> Aim of the task
Please count the lines in the rows below that contain the word "perform", matching case exactly, and give only the number.

Interface element records

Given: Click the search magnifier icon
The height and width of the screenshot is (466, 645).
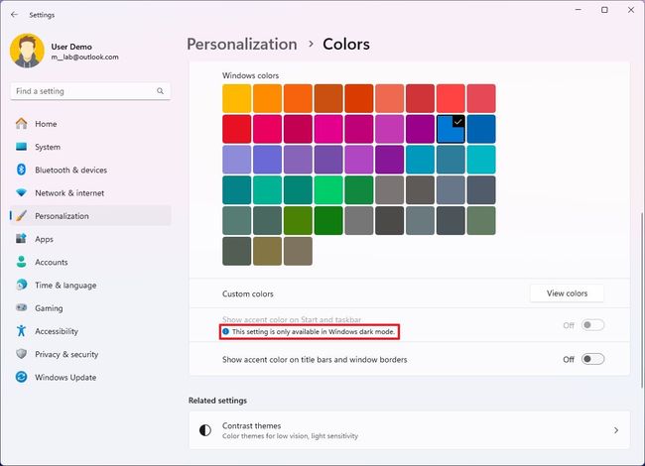Looking at the screenshot, I should coord(161,91).
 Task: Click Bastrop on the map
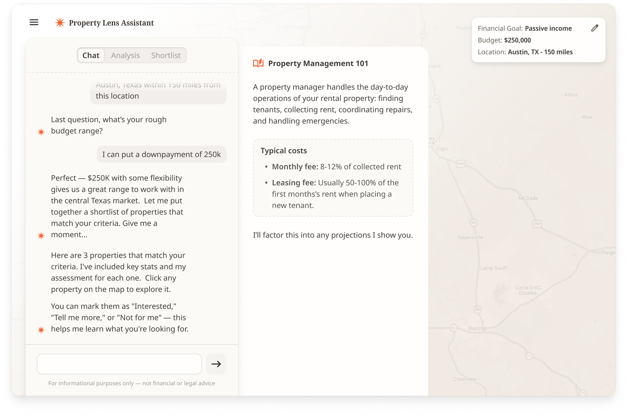coord(478,328)
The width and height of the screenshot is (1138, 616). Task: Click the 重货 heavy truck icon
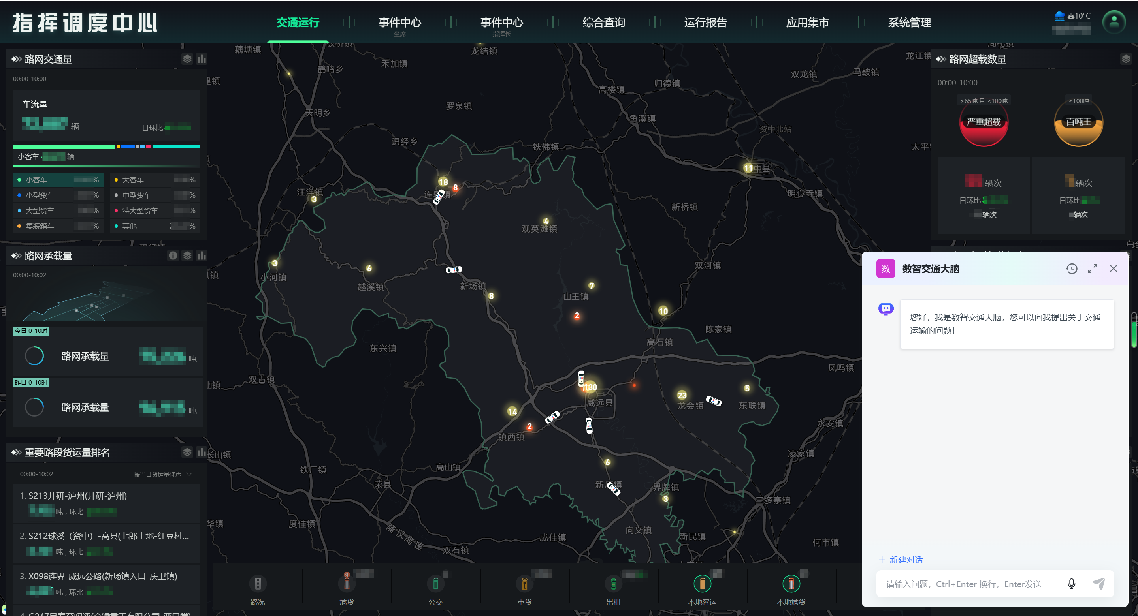(524, 584)
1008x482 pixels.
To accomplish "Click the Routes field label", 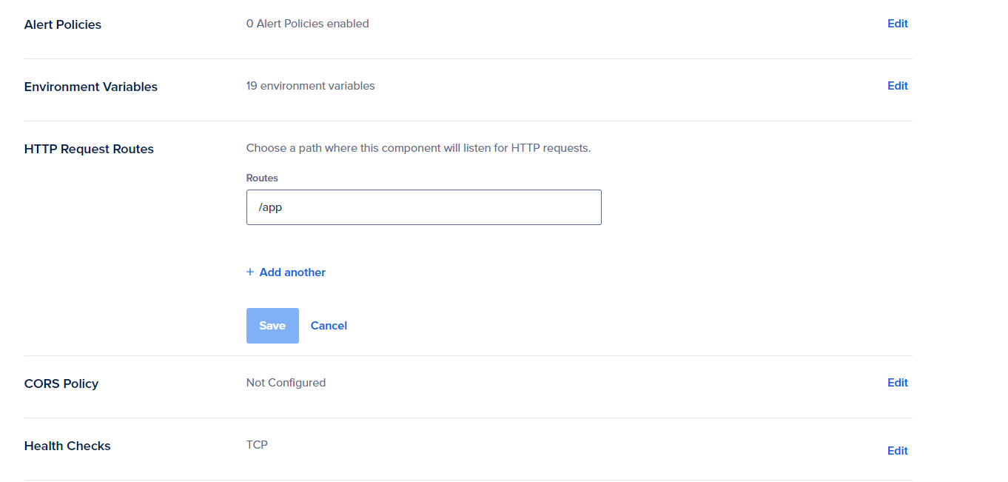I will [262, 178].
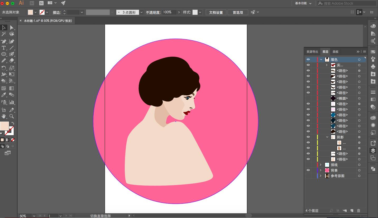Hide the 填色 layer with eye icon

[308, 60]
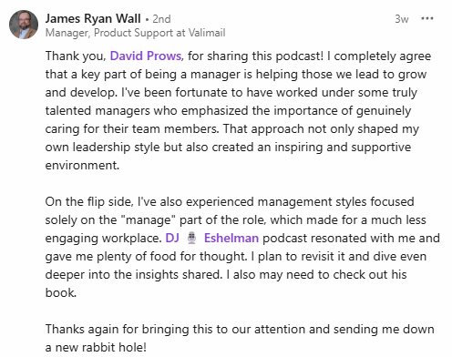Viewport: 452px width, 357px height.
Task: Open the David Prows mention link
Action: tap(146, 56)
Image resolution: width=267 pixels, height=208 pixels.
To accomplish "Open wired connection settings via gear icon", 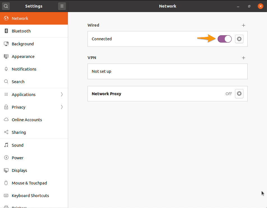I will (239, 39).
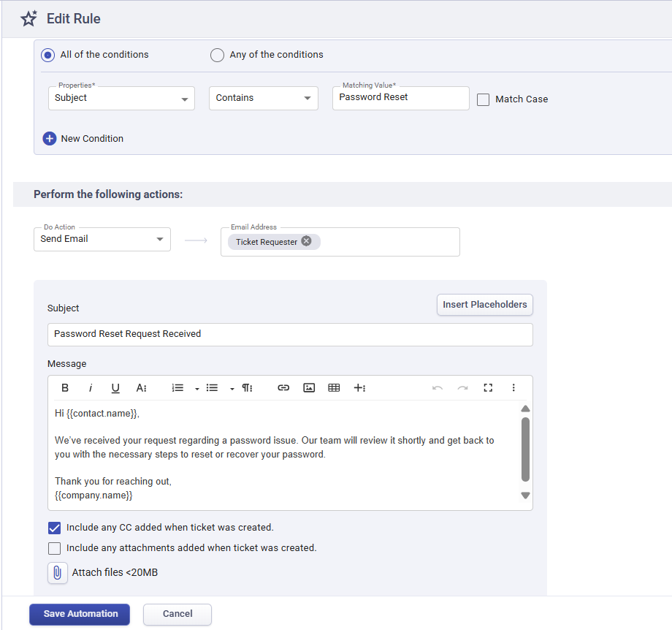Select the italic formatting icon
672x630 pixels.
[x=90, y=387]
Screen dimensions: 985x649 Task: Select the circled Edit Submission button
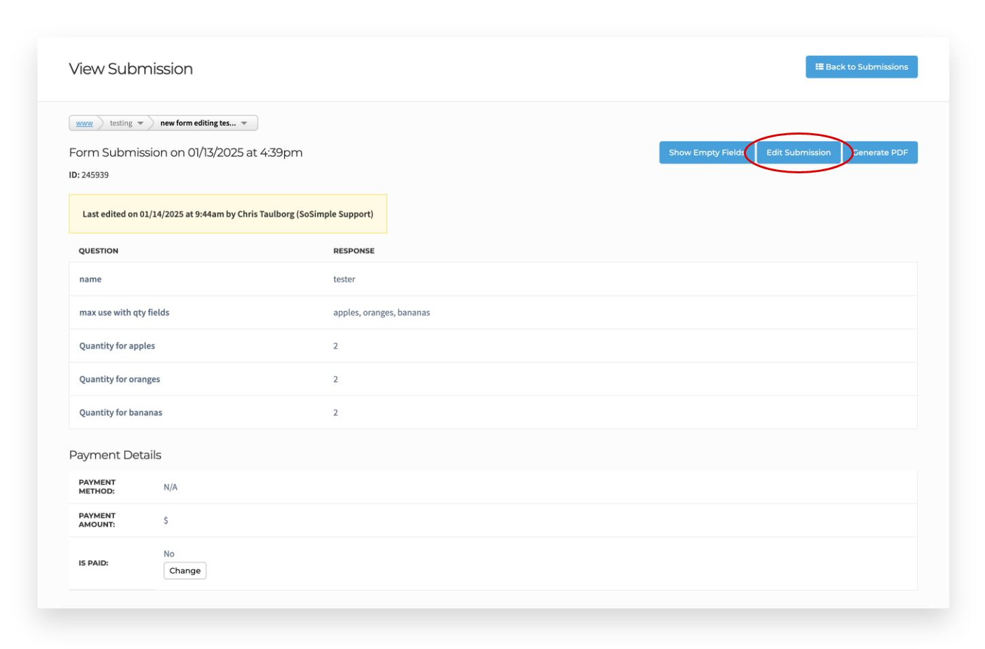(799, 152)
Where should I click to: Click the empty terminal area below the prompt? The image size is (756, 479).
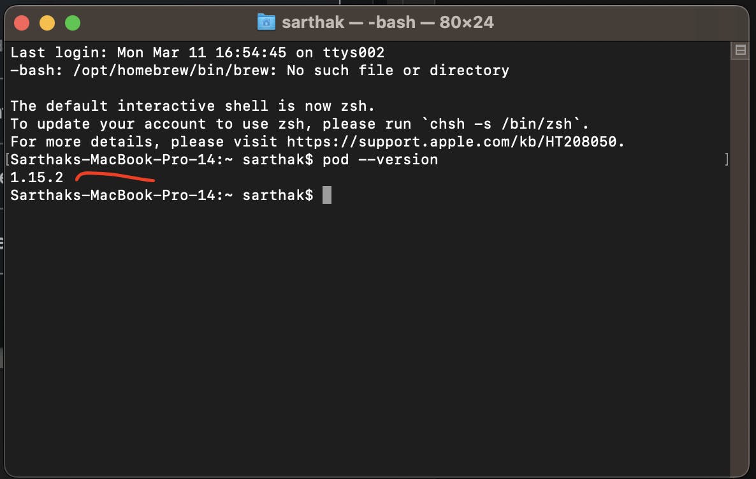point(367,338)
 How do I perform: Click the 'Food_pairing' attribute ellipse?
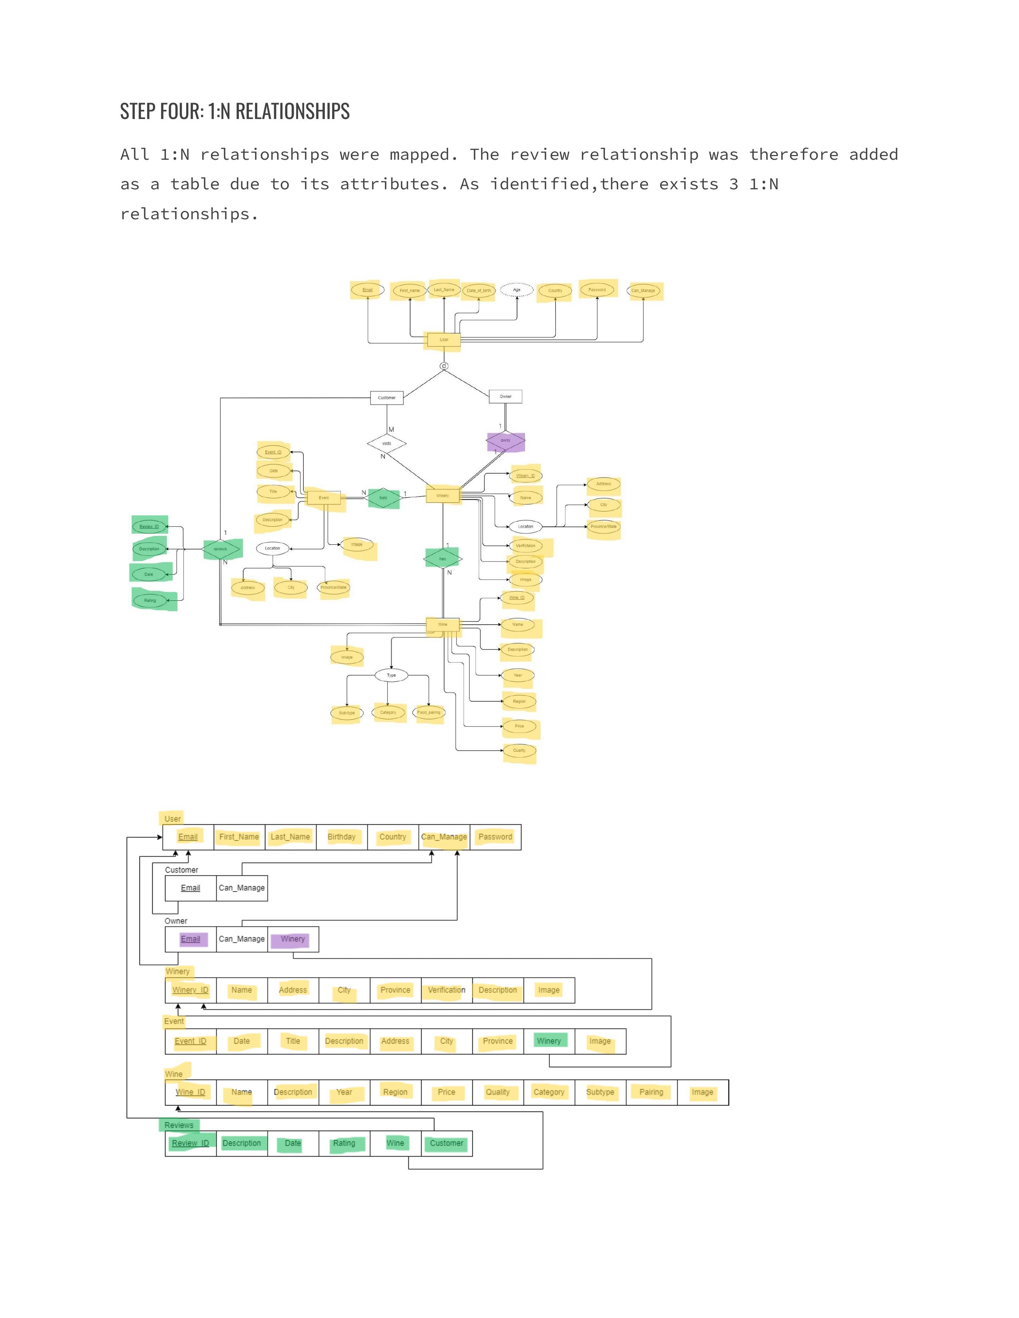click(429, 713)
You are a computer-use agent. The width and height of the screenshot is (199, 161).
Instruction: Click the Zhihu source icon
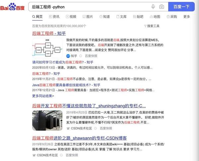pyautogui.click(x=68, y=56)
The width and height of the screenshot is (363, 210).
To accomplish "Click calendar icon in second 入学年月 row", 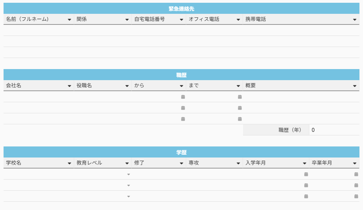I will [x=306, y=185].
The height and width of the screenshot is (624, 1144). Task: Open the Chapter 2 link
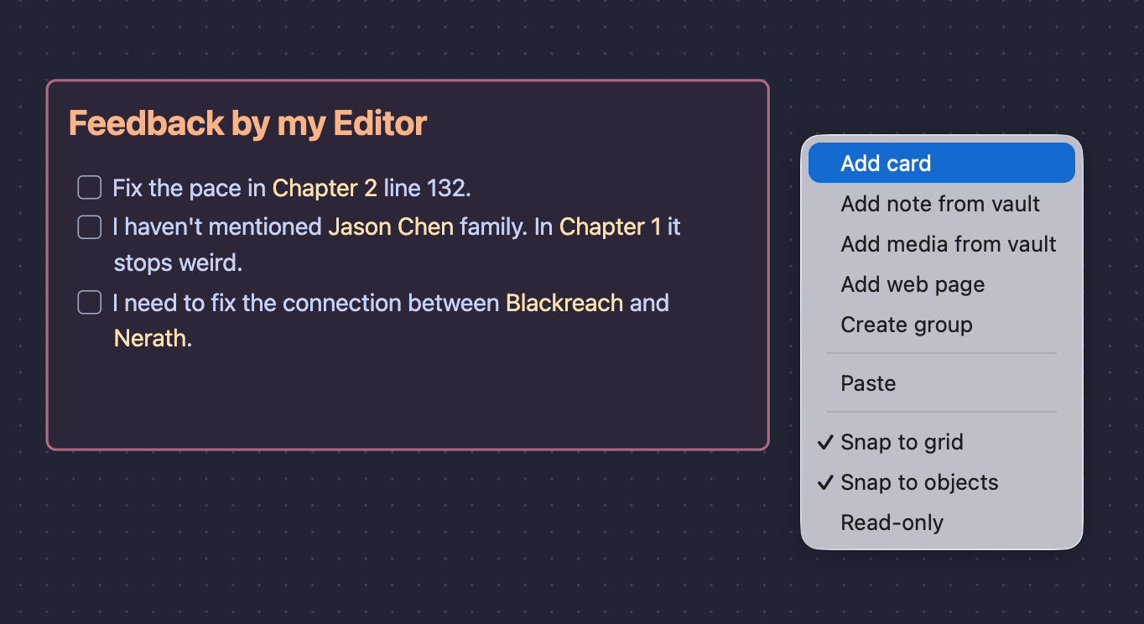click(x=323, y=188)
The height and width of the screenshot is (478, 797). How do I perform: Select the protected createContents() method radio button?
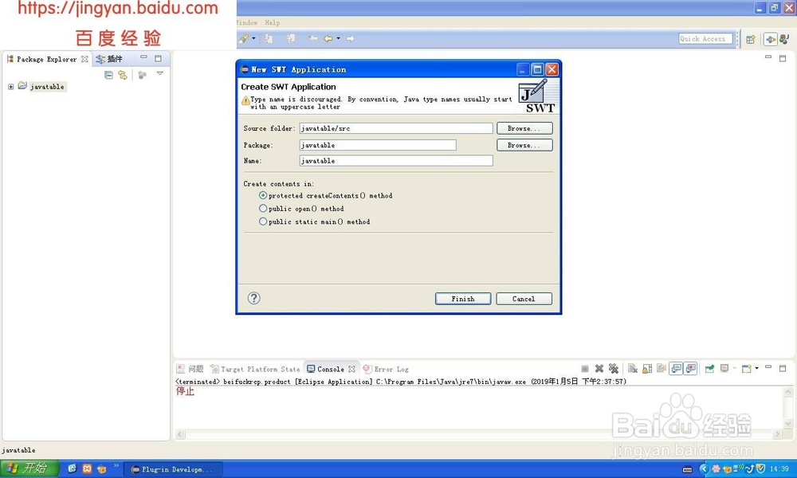[x=263, y=195]
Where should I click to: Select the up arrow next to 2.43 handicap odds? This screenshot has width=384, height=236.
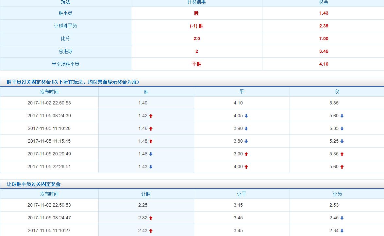(x=151, y=230)
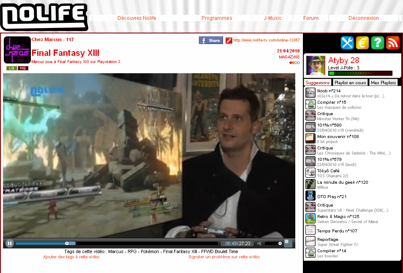This screenshot has height=273, width=403.
Task: Open the blue wrench settings icon
Action: pyautogui.click(x=347, y=43)
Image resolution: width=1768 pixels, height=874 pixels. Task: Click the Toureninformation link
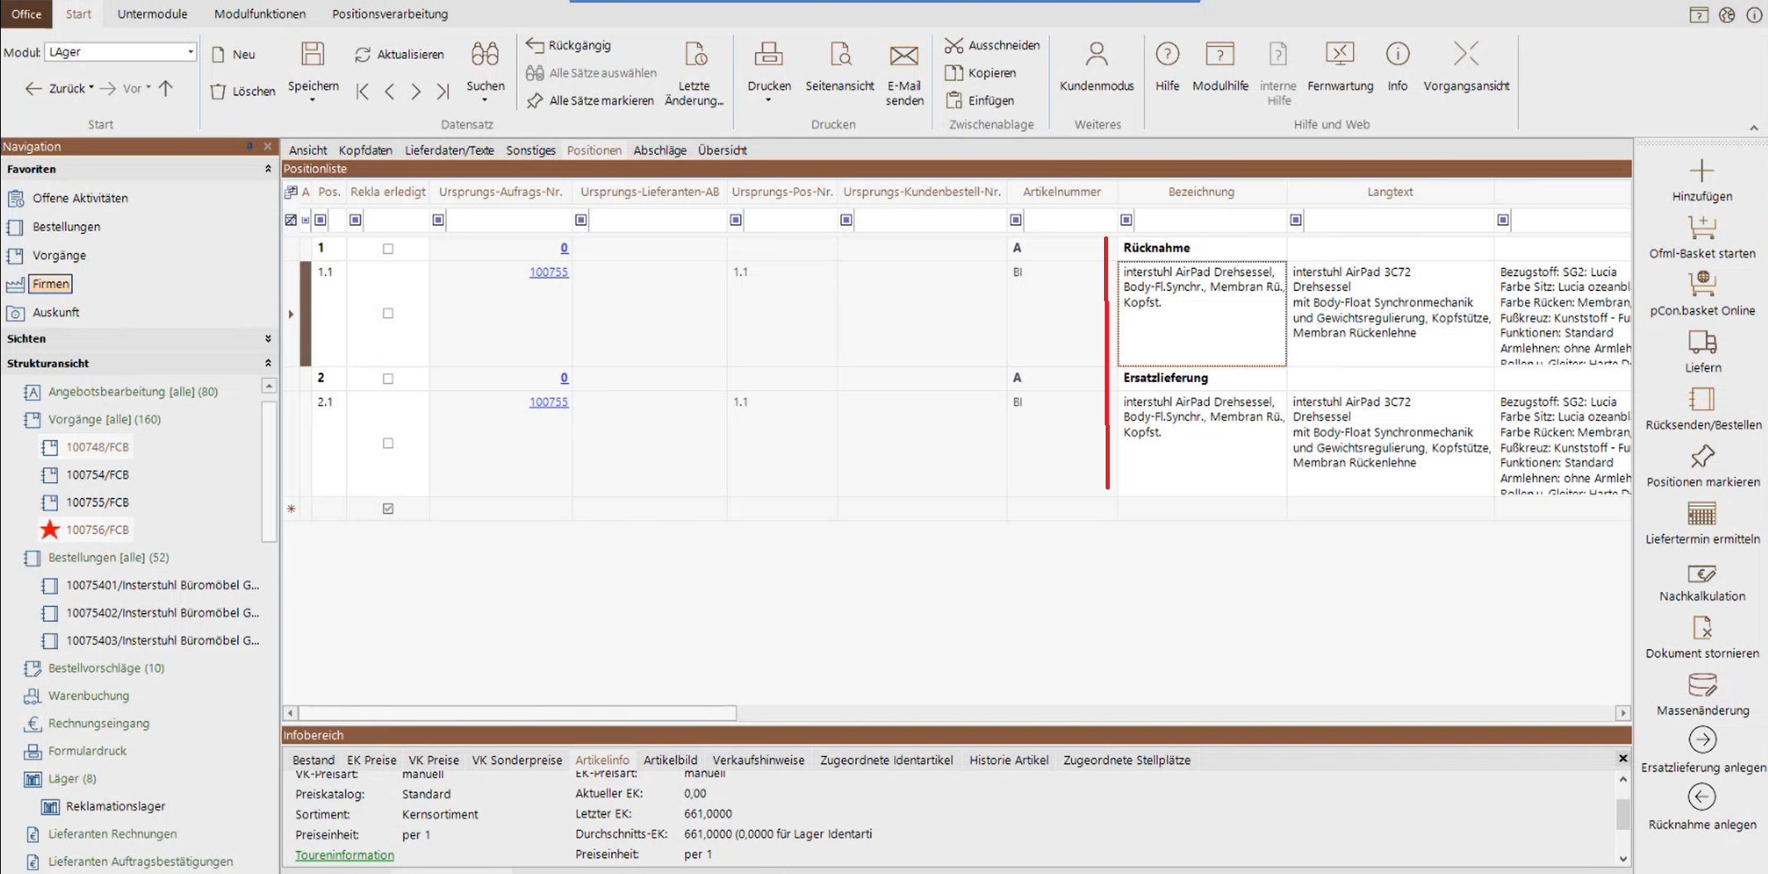344,855
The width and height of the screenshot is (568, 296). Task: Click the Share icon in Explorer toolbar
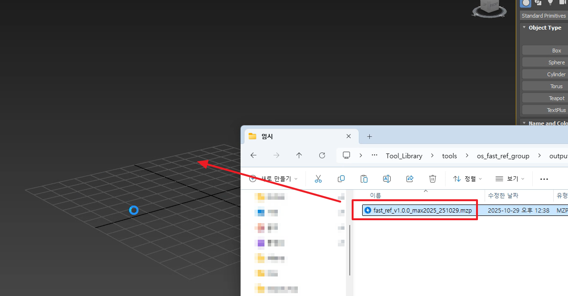(410, 179)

> Answer in full
2